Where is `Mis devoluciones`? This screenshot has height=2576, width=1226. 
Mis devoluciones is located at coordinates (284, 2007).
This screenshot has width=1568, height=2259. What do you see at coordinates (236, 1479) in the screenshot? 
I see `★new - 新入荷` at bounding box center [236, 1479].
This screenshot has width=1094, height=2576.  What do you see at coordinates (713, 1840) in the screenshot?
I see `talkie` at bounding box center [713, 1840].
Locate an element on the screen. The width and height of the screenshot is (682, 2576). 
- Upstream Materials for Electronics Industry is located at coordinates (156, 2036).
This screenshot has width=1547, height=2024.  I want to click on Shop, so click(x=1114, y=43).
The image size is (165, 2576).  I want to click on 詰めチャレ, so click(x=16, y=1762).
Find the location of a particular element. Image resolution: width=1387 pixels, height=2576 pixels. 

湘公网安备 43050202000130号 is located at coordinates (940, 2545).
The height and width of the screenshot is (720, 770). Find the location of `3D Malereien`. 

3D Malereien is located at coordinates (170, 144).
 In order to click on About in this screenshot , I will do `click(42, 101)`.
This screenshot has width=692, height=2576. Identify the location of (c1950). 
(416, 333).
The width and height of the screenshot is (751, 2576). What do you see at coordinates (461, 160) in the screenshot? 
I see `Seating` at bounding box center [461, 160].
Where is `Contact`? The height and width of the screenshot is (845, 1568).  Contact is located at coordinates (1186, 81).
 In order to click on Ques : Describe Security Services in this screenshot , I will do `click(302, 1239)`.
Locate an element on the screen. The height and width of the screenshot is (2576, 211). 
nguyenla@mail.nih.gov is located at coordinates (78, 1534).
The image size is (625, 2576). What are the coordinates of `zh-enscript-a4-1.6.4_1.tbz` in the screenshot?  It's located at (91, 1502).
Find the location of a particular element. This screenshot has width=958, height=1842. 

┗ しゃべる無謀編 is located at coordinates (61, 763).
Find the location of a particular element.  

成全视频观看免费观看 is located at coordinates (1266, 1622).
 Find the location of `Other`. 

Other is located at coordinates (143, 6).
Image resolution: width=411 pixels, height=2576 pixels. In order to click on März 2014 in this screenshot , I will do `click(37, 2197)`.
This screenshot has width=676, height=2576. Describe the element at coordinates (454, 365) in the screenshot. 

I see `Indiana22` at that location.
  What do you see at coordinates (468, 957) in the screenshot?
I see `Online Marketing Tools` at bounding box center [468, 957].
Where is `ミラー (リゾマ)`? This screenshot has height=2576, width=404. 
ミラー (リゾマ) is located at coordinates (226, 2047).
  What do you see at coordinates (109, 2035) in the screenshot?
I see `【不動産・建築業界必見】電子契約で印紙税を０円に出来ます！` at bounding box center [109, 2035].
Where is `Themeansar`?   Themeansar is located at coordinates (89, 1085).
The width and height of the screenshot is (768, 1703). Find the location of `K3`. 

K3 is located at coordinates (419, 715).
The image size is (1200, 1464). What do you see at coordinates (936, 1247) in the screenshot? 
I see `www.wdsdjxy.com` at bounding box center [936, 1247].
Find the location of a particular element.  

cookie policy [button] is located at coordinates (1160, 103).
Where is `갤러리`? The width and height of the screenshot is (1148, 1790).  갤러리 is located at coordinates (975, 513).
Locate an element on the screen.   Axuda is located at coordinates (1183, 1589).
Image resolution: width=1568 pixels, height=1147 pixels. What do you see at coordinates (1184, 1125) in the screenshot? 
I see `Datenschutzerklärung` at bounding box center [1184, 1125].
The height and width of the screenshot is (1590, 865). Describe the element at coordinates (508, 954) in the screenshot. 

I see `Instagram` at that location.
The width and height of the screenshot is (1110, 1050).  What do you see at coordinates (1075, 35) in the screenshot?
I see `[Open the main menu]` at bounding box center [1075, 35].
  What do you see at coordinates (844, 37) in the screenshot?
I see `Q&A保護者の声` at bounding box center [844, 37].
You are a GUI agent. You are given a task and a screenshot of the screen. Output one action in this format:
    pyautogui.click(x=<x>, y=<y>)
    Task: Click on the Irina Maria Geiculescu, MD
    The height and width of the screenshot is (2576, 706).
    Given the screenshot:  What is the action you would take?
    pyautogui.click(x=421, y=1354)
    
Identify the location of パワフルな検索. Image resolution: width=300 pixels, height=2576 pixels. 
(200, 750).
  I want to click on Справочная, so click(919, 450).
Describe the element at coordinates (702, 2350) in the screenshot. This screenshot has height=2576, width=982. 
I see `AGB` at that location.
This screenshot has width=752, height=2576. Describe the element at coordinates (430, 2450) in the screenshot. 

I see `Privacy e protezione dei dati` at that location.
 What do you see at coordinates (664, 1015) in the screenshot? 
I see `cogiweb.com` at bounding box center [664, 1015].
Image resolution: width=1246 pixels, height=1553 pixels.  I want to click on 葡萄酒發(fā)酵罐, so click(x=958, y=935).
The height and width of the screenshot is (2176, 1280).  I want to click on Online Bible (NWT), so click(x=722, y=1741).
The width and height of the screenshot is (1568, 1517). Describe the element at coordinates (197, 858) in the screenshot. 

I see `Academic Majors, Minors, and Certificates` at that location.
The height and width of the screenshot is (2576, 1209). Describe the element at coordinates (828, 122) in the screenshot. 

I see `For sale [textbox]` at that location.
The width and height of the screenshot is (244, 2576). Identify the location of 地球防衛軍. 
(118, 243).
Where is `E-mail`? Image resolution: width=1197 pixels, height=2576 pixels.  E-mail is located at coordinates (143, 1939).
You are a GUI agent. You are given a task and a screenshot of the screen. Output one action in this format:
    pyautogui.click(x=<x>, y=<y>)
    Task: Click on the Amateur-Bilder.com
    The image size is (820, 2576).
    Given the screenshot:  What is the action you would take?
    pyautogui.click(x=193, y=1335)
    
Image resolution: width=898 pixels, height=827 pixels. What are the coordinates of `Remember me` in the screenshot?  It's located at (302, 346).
=-=-=-=-=
DIRECTION: Copy out the lines above without any change, starting at the line that contains "Locate an element on the screen. The width" and ending at the line that contains "成全视频观看免费观看 is located".

ANSWER TO THE TASK:
Locate an element on the screen. The width and height of the screenshot is (682, 2576). 
- Upstream Materials for Electronics Industry is located at coordinates (156, 2036).
This screenshot has width=1547, height=2024.  I want to click on Shop, so click(x=1114, y=43).
The image size is (165, 2576).  I want to click on 詰めチャレ, so click(x=16, y=1762).
Find the location of a particular element. Image resolution: width=1387 pixels, height=2576 pixels. 

湘公网安备 43050202000130号 is located at coordinates (940, 2545).
The height and width of the screenshot is (720, 770). Find the location of `3D Malereien`. 

3D Malereien is located at coordinates (170, 144).
 In order to click on About in this screenshot , I will do `click(42, 101)`.
This screenshot has width=692, height=2576. Identify the location of (c1950). 
(416, 333).
The width and height of the screenshot is (751, 2576). What do you see at coordinates (461, 160) in the screenshot? 
I see `Seating` at bounding box center [461, 160].
Where is `Contact`? The height and width of the screenshot is (845, 1568).  Contact is located at coordinates (1186, 81).
 In order to click on Ques : Describe Security Services in this screenshot , I will do `click(302, 1239)`.
Locate an element on the screen. The height and width of the screenshot is (2576, 211). 
nguyenla@mail.nih.gov is located at coordinates (78, 1534).
The image size is (625, 2576). What are the coordinates of `zh-enscript-a4-1.6.4_1.tbz` in the screenshot?  It's located at (91, 1502).
Find the location of a particular element. This screenshot has width=958, height=1842. 

┗ しゃべる無謀編 is located at coordinates (61, 763).
Find the location of a particular element.  

成全视频观看免费观看 is located at coordinates (1266, 1622).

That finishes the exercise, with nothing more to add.